Gli Skinheads veneti e Futuro Nazionale alla ricerca di larghe intese

Nel Trevigiano il primo caso di un militante che fa parte anche del coordinamento del partito di Vannacci. Al momento non c’è nessuna alleanza organica, ma neppure divieti

Andrea Zambenedetti

 

Tra Veneto Fronte Skinheads e Futuro Nazionale non ci sono fedi da scambiarsi. Al massimo una relazione aperta. Chi tra gli aderenti all'associazione dovesse scegliere di salire sul carro di Roberto Vannacci non verrà considerato un traditore. Nessuna espulsione, nessuna scomunica. Ognuno è libero di seguire la propria strada.

Che a destra, in Veneto e non solo, sia in corso un terremoto politico è ormai evidente. Oggi a Padova Massimo Campagnolo, sindaco di Cervarese Santa Croce, affiancato dall’ex consigliere regionale Joe Formaggio, annuncerà di essere il primo sindaco ad aderire a Futuro Nazionale.

Nel frattempo il via vai tra Lega e il movimento dell'europarlamentare continua ad alimentare i timori nel Carroccio. Futuro Nazionale rivendica di aver superato la Lega per numero di tesserati, apre sezioni in territori simbolo del partito di Matteo Salvini – come Godega di Sant'Urbano, il comune da cui è partita la carriera politica di Luca Zaia – e continua a collezionare nuovi ingressi.

Il cigolio dei tornelli girevoli che dividono la Lega da Futuro Nazionale è diventato una sirena d’allarme che nessuno dentro la Lega è più disposto ad ascoltare in silenzio.

Tra i nomi più in vista schierati con l’ex generale ci sono Gianangelo Bof, ex sindaco di Tarzo e oggi parlamentare, e Maddalena Spagnolo consigliera regionale Fvg. Ma, allargando lo sguardo al Nordest, l'elenco si allunga praticamente ogni giorno.
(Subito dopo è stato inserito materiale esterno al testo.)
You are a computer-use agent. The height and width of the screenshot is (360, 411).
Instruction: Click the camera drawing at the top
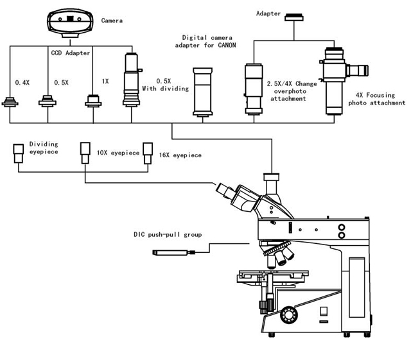70,23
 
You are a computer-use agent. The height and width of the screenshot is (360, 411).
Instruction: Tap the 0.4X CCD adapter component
10,102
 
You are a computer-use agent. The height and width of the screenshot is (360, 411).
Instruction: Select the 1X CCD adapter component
93,101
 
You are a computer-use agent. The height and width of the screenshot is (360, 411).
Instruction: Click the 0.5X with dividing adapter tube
132,80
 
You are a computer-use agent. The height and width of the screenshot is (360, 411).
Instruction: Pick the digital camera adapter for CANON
203,92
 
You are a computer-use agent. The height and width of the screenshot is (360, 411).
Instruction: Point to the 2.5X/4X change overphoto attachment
253,89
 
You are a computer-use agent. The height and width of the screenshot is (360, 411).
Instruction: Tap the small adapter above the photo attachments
294,17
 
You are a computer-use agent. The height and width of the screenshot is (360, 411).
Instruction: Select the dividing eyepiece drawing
19,153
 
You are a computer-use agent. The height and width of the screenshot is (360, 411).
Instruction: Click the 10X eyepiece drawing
85,153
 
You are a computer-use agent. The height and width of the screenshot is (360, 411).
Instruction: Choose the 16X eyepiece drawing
148,153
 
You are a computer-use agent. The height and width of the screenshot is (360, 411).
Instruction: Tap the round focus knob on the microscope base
289,314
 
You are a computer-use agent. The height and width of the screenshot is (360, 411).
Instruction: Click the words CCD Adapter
71,53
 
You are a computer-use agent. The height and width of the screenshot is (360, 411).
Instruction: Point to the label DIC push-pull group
168,234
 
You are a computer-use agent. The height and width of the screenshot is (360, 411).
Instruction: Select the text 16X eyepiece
180,155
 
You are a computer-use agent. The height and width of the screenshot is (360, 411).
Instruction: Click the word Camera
112,21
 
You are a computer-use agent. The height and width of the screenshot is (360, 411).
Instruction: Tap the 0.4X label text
22,83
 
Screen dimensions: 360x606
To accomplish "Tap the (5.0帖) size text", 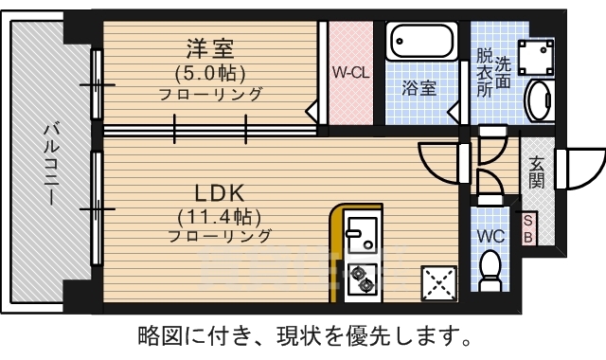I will (209, 72).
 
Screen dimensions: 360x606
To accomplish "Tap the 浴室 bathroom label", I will (419, 88).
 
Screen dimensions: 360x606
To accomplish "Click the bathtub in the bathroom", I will (422, 44).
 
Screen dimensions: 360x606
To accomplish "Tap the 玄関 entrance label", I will (537, 171).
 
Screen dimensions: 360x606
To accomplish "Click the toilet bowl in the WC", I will (490, 270).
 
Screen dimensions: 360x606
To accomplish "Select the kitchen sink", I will (361, 234).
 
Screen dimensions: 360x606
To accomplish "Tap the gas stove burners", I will (361, 278).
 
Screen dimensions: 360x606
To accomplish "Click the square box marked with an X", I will (437, 282).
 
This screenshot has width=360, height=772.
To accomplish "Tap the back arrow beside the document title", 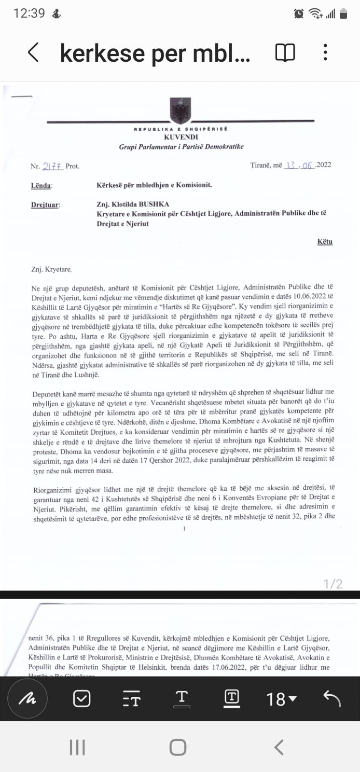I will click(x=33, y=52).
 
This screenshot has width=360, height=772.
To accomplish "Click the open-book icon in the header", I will click(x=285, y=52).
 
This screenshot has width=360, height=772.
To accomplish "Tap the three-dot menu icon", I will click(x=326, y=52).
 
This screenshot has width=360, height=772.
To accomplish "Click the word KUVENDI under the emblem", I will click(x=180, y=137).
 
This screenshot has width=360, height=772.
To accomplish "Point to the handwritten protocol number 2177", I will click(x=53, y=166).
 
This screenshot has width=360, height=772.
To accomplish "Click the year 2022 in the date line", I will click(x=323, y=165).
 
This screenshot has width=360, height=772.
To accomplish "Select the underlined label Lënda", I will click(x=42, y=185).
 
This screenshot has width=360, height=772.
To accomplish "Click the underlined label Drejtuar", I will click(x=45, y=205).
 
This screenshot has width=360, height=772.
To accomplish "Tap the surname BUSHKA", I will click(x=154, y=204).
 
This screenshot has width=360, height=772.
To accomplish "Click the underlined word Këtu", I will click(x=325, y=241).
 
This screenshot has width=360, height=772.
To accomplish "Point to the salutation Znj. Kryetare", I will click(x=51, y=269).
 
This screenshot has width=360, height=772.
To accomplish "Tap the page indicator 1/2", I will click(x=333, y=584).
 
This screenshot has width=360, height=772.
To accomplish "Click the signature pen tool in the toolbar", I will click(x=28, y=698).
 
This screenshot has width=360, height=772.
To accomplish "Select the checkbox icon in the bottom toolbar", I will click(x=82, y=698).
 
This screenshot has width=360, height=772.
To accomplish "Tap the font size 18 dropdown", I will click(x=281, y=699).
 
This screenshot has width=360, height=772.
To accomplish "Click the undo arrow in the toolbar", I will click(x=332, y=698).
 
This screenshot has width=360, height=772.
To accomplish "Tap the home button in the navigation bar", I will click(x=178, y=747).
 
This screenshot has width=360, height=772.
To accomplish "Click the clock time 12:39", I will click(x=29, y=14).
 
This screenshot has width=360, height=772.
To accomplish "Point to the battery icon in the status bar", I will click(x=344, y=14).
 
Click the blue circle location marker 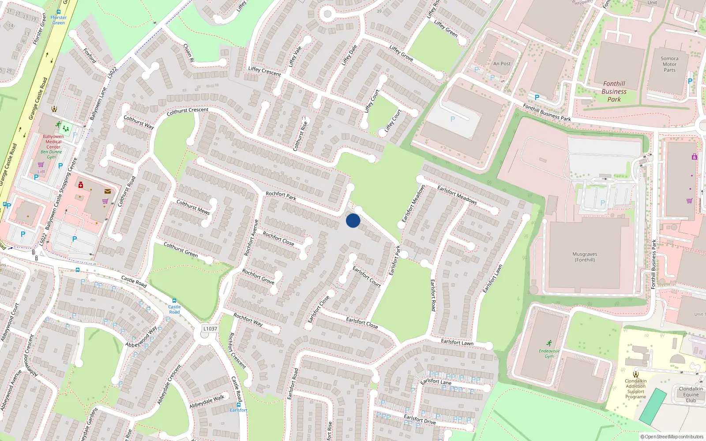click(353, 220)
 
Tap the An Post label click(502, 64)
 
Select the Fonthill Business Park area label click(614, 91)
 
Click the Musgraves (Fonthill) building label click(585, 257)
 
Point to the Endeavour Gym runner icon click(549, 343)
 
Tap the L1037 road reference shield click(210, 329)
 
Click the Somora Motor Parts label click(669, 64)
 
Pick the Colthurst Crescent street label click(188, 112)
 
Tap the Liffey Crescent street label click(264, 71)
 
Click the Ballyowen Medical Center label click(53, 142)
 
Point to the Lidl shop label click(41, 172)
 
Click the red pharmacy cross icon click(81, 185)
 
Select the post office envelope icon click(108, 191)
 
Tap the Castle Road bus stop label click(174, 309)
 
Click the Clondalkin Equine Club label click(691, 395)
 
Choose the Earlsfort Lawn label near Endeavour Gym click(457, 343)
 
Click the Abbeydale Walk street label click(207, 401)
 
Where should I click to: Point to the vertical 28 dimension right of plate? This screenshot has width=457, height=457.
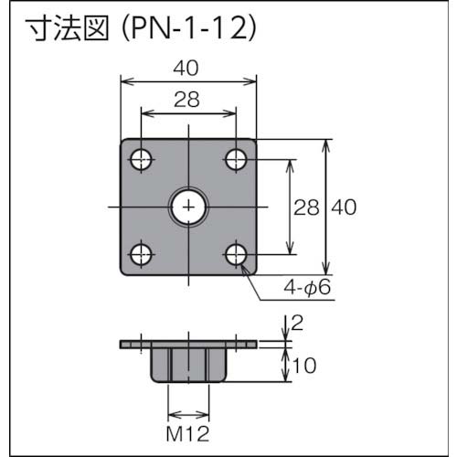(x=305, y=207)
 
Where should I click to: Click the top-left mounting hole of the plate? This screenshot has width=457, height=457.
(x=141, y=160)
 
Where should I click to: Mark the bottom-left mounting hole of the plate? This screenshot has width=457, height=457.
(x=141, y=255)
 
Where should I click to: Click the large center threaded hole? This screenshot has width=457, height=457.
(x=189, y=207)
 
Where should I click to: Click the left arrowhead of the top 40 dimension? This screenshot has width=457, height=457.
(x=125, y=82)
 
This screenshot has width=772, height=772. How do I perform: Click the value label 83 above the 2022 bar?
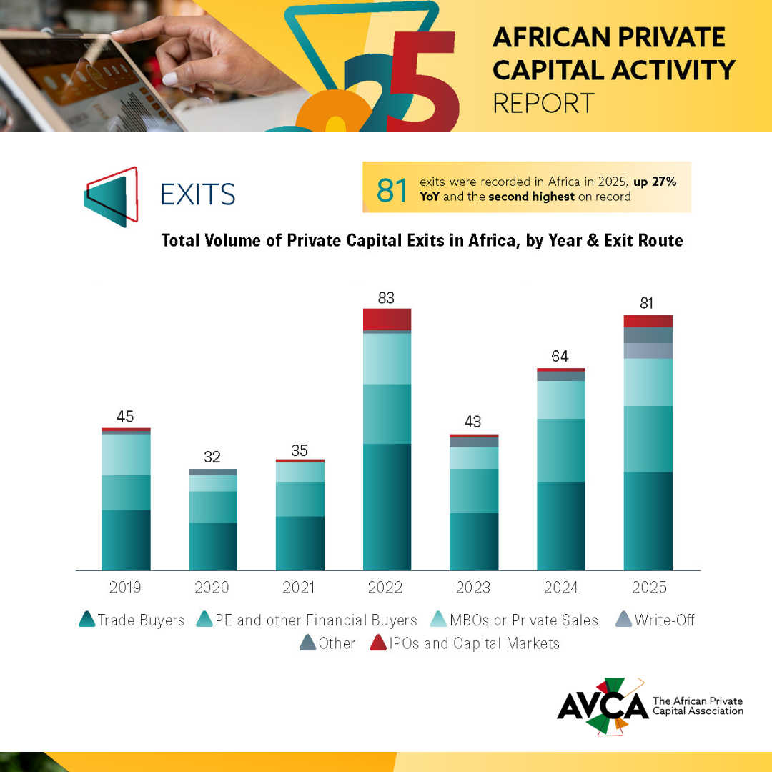tap(386, 298)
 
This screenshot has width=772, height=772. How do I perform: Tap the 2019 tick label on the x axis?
tap(125, 588)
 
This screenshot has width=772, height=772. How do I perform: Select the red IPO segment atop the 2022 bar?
tap(387, 320)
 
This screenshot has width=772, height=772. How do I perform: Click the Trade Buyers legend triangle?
tap(87, 620)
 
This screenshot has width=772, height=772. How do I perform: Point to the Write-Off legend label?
tap(664, 620)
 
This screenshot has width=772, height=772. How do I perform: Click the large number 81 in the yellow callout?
tap(392, 190)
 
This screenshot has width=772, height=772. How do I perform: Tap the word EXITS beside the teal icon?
tap(198, 194)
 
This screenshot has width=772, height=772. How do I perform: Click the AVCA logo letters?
tap(602, 706)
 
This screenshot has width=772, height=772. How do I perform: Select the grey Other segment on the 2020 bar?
tap(213, 472)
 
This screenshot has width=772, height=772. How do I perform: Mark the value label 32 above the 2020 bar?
tap(212, 457)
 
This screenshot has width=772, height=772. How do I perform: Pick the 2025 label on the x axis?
tap(649, 588)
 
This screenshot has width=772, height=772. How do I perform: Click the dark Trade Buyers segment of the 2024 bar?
tap(561, 525)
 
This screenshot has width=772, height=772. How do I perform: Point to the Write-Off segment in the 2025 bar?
tap(648, 350)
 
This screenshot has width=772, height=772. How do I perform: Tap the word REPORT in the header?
tap(544, 103)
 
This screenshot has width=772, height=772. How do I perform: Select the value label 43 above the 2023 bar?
tap(473, 422)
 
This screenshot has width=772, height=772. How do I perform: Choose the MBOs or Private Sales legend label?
tap(525, 620)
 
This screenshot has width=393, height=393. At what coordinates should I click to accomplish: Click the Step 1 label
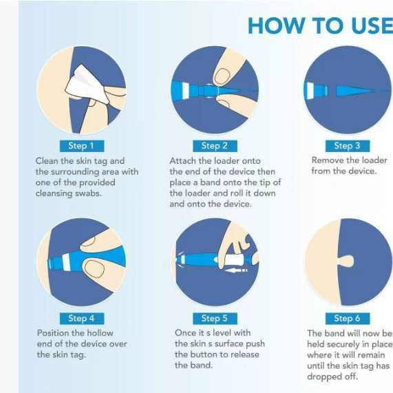coord(82,146)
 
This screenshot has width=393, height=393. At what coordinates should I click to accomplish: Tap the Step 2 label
coord(215,146)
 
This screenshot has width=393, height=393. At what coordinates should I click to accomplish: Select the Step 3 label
coord(348,146)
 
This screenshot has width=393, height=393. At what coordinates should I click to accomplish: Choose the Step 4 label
coord(82,318)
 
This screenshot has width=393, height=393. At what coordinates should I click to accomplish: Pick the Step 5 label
coord(215,318)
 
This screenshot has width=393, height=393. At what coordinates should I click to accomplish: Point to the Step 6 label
coord(348,318)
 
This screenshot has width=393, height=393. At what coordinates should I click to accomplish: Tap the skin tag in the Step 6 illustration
coord(346,262)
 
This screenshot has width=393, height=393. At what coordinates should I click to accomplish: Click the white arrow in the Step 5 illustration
coord(235,270)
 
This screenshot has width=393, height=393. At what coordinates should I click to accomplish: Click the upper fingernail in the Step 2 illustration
coord(222,76)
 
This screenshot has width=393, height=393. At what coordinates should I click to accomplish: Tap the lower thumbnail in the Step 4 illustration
coord(94,269)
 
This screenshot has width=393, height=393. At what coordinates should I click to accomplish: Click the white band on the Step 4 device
coord(66,262)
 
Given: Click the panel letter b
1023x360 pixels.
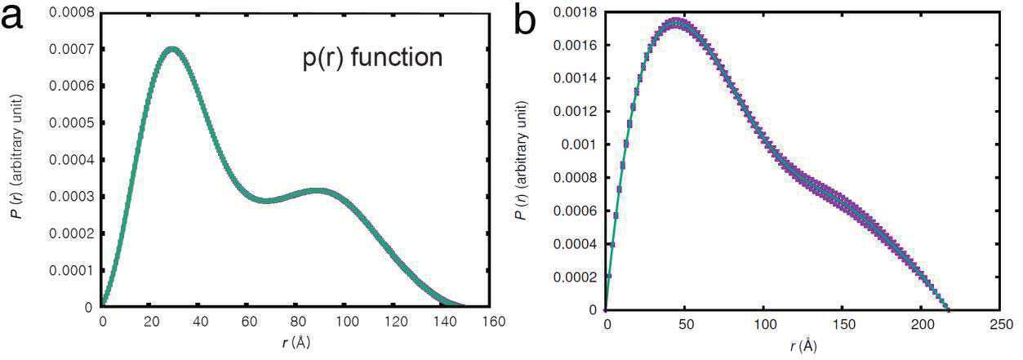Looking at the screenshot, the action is point(525,20).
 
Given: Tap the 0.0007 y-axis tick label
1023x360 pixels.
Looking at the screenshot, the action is point(71,49).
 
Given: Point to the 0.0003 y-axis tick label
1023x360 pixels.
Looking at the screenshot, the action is point(71,197).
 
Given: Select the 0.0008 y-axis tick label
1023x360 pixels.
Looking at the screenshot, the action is point(71,12).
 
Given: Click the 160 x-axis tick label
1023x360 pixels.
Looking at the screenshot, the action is point(493,322).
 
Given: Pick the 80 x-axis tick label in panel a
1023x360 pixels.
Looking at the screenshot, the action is point(298,322).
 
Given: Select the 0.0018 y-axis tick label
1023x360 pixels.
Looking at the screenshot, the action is point(575,12).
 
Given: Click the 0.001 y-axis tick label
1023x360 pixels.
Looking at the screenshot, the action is point(579,144).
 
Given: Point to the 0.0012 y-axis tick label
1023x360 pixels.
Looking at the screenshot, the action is point(575,112).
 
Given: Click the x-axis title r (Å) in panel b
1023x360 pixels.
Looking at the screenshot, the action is point(803,346).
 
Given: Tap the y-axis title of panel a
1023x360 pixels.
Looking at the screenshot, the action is point(18,156).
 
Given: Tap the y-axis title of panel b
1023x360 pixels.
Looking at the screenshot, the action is point(523,160).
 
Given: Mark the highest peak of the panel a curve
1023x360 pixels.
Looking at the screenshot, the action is point(171,49).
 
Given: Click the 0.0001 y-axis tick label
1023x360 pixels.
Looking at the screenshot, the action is point(71,270).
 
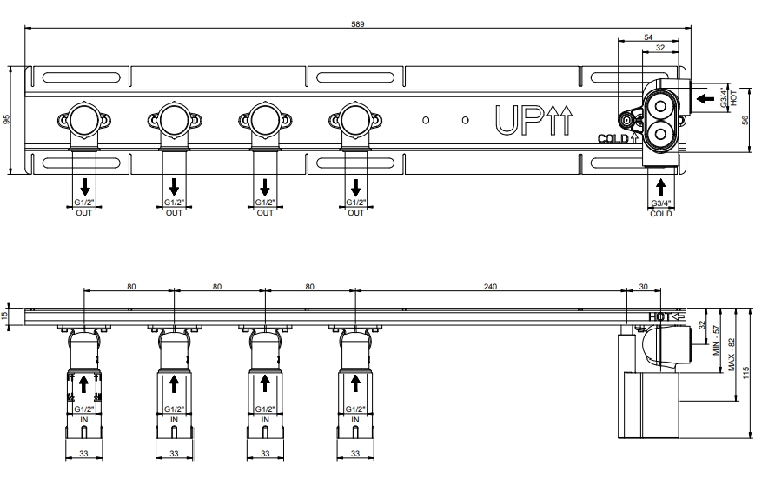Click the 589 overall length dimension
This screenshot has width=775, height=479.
[357, 23]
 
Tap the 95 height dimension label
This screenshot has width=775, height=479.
[6, 120]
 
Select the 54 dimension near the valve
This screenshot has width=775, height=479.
[648, 37]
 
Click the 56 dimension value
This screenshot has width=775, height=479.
[745, 120]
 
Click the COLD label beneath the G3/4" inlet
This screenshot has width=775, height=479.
[661, 214]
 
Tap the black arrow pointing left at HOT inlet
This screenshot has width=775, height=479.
[705, 99]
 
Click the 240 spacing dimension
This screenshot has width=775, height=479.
[490, 287]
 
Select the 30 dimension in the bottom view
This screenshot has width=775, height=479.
[643, 287]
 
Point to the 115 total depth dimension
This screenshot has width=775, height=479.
[745, 373]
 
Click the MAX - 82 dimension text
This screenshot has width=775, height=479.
[732, 355]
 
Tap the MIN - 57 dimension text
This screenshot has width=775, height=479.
[716, 340]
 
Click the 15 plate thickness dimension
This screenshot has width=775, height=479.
[5, 316]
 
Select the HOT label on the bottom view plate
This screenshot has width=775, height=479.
[659, 316]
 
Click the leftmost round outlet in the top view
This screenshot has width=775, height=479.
[84, 120]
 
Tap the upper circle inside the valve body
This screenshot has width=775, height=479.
[661, 106]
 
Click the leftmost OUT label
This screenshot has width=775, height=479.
[84, 213]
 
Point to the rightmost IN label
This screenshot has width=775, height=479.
[354, 420]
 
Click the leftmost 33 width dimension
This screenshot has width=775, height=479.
[83, 453]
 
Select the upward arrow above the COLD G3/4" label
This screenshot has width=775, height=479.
[660, 188]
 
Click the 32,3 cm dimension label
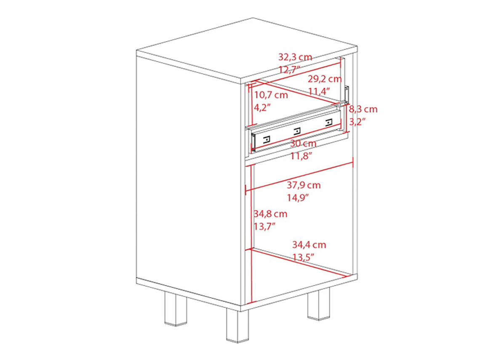(x=295, y=57)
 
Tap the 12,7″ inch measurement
(x=289, y=69)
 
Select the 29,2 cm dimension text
(x=325, y=79)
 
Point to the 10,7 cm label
(x=271, y=95)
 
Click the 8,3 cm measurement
(x=363, y=109)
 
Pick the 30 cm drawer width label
(x=303, y=143)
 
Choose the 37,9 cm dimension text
(x=304, y=185)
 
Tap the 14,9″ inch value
(x=298, y=197)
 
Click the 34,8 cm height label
(x=270, y=213)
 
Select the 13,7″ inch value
(x=264, y=226)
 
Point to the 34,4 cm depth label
(x=309, y=245)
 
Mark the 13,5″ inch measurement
(x=304, y=257)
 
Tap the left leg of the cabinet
(x=175, y=309)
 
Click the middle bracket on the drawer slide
(x=297, y=130)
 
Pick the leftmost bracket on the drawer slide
(x=267, y=139)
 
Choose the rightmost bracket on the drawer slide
(x=328, y=122)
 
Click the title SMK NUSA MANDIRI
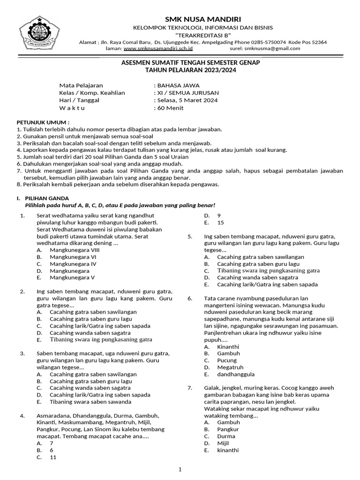pyautogui.click(x=203, y=19)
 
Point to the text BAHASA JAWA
pyautogui.click(x=178, y=85)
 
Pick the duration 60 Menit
pyautogui.click(x=170, y=107)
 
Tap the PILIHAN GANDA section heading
pyautogui.click(x=46, y=198)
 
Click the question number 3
pyautogui.click(x=22, y=353)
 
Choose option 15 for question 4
pyautogui.click(x=221, y=223)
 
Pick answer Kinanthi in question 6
pyautogui.click(x=228, y=347)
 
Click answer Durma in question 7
pyautogui.click(x=226, y=436)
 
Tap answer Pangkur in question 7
pyautogui.click(x=228, y=429)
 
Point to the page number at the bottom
pyautogui.click(x=180, y=470)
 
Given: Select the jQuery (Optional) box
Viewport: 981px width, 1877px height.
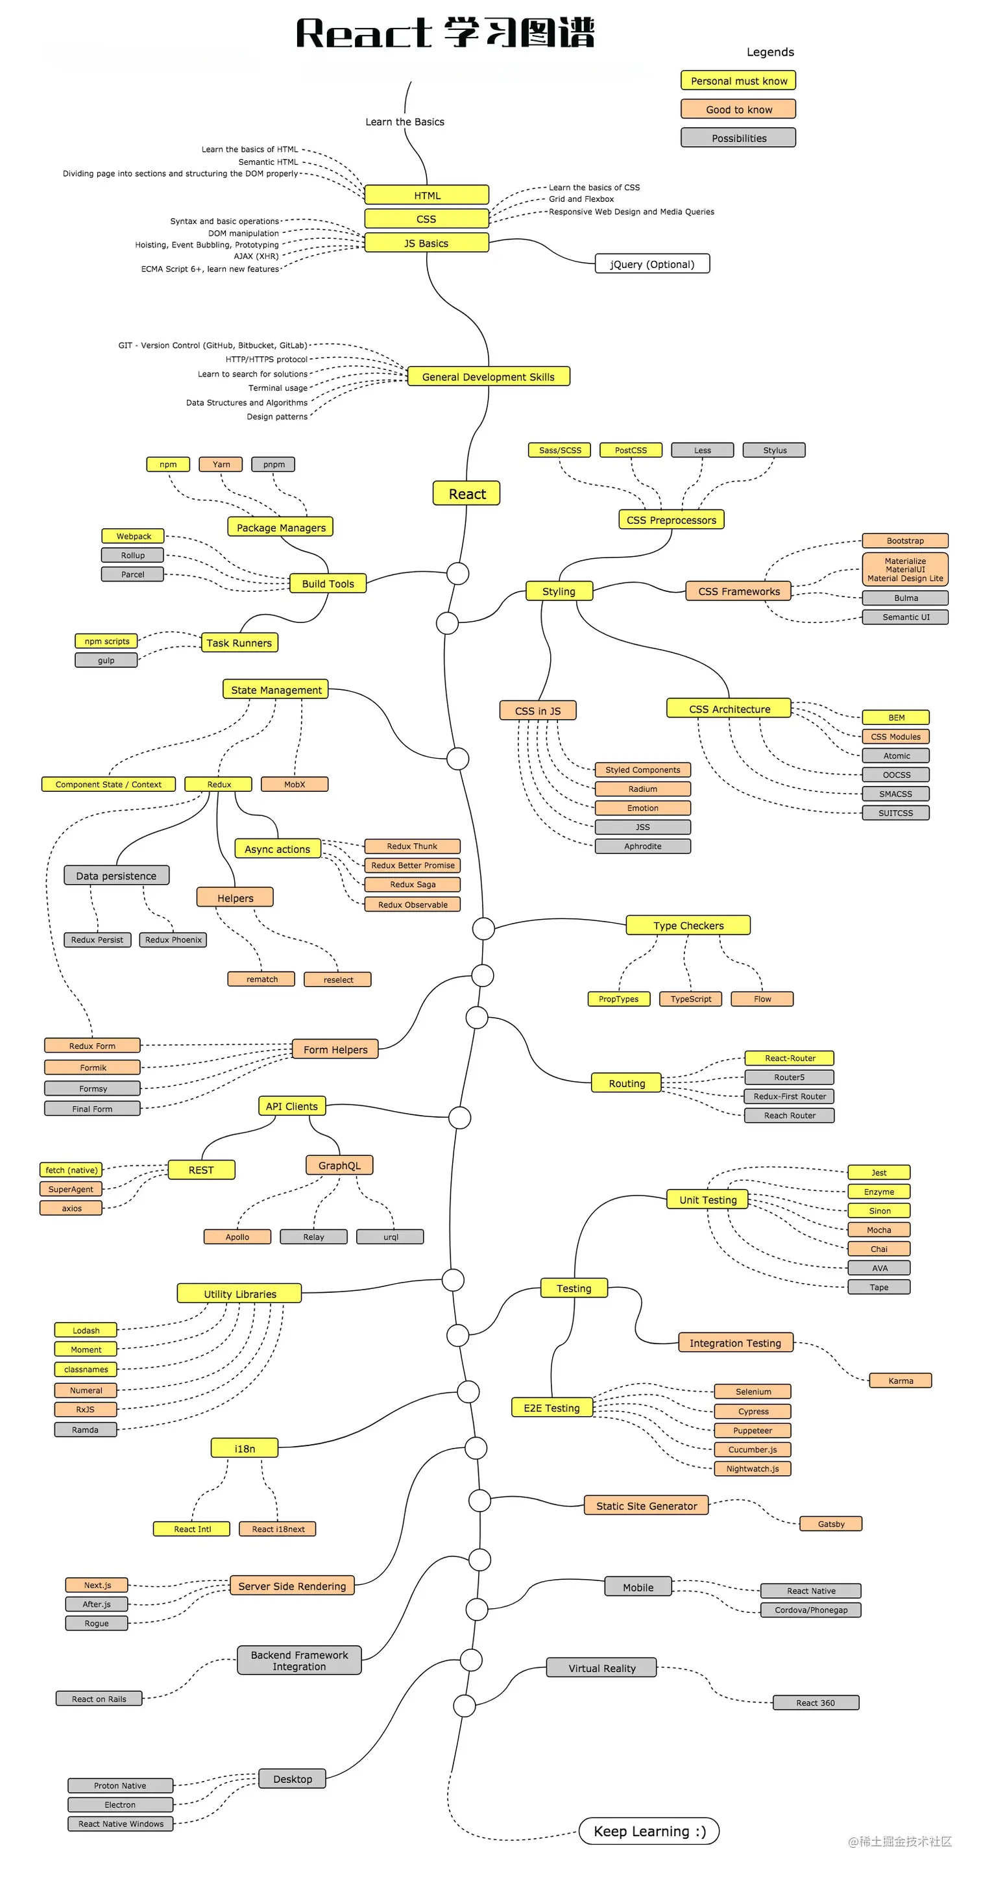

In questo scenario le indiscrezioni su un'intesa tra Veneto Fronte Skinheads e Futuro Nazionale meritano più di una verifica. Per Vannacci significherebbe mettere il cappello su una struttura già radicata sul territorio, con militanti, organizzazione e una rete pronta all'uso.

Per Vfs significherebbe tuttavia, cambiare il proprio corso. Ma, almeno per ora, non è questo lo scenario che sembra profilarsi. «Non c'è nessun tipo di collaborazione attiva, nessun legame diretto con la figura di Vannacci», mette subito in chiaro Giulio Bocchi, presidente di Veneto Fronte Skinheads. «In alcune zone, per questioni territoriali, esistono forme di collaborazione embrionali, ma riguardano esclusivamente iniziative dei singoli aderenti».

Succede, per esempio, a Treviso. Marco Pinardi, storico militante di Vfs, racconta di far parte anche del comitato di Futuro Nazionale di Oderzo. E il suo non è un caso isolato. «È stata una scelta personale. Tra i nostri iscritti c'è anche chi ha aderito alla Fiamma o chi è entrato in Fratelli d'Italia alle ultime elezioni».

Tradotto: nessuna alleanza organica, ma neppure divieti. Chi vuole può fare attività anche in un partito con ambizioni elettorali. Purché, viene da aggiungere, resti nell'alveo della destra.

«Noi rivendichiamo il nostro fare politica a livello extraparlamentare», prosegue Bocchi. «Osserviamo con interesse quello che succede nei partiti perché facciamo politica anche noi. Sul piano dei contenuti siamo in sintonia con molte delle posizioni di Futuro Nazionale, ma bisogna capire se esista davvero la volontà di trasformarle in un progetto politico concreto. Per ora rivendichiamo il nostro ruolo fuori dal Parlamento».

E con Roberto Vannacci quindi? Nemmeno un caffè.

«No. Non c’è stato nessun incontro, almeno finora. Se le cose dovessero cambiare, allora valuteremo».